Your answer must be the full listing, reproduced exactly, minus any pictures.
Top of GIVEN DATA
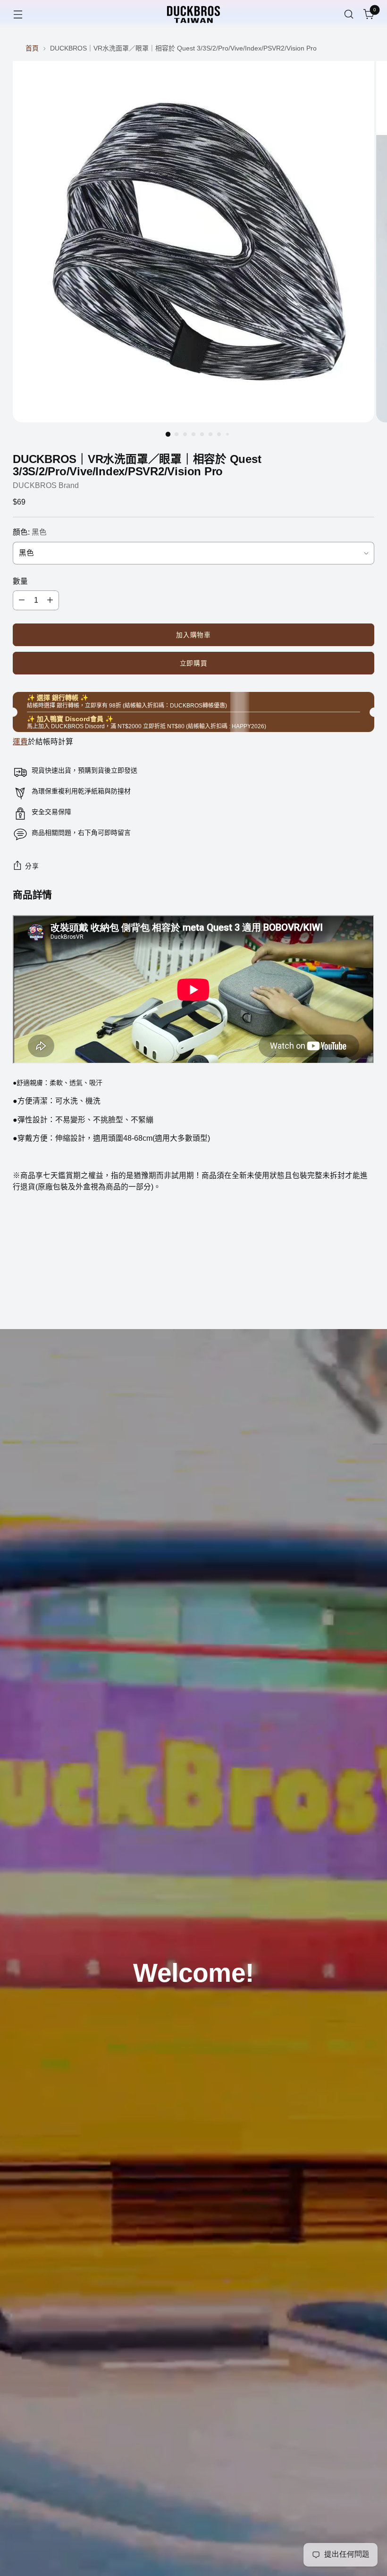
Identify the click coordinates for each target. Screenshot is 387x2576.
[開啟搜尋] (349, 14)
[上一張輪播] (345, 1297)
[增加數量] (50, 600)
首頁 (32, 48)
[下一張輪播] (366, 1296)
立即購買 (194, 663)
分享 (32, 866)
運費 (20, 742)
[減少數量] (21, 600)
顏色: (30, 532)
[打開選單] (17, 14)
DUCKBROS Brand (46, 485)
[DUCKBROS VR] (193, 14)
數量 (20, 581)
Bottom of GIVEN DATA
OUTPUT FOR THIS EXERCISE
Identify the click coordinates for each target. Screenshot is 387x2576.
[開啟搜尋] (349, 14)
[上一張輪播] (345, 1297)
[增加數量] (50, 600)
首頁 (32, 48)
[下一張輪播] (366, 1296)
立即購買 (194, 663)
分享 (32, 866)
運費 (20, 742)
[減少數量] (21, 600)
顏色: (30, 532)
[打開選單] (17, 14)
DUCKBROS Brand (46, 485)
[DUCKBROS VR] (193, 14)
數量 (20, 581)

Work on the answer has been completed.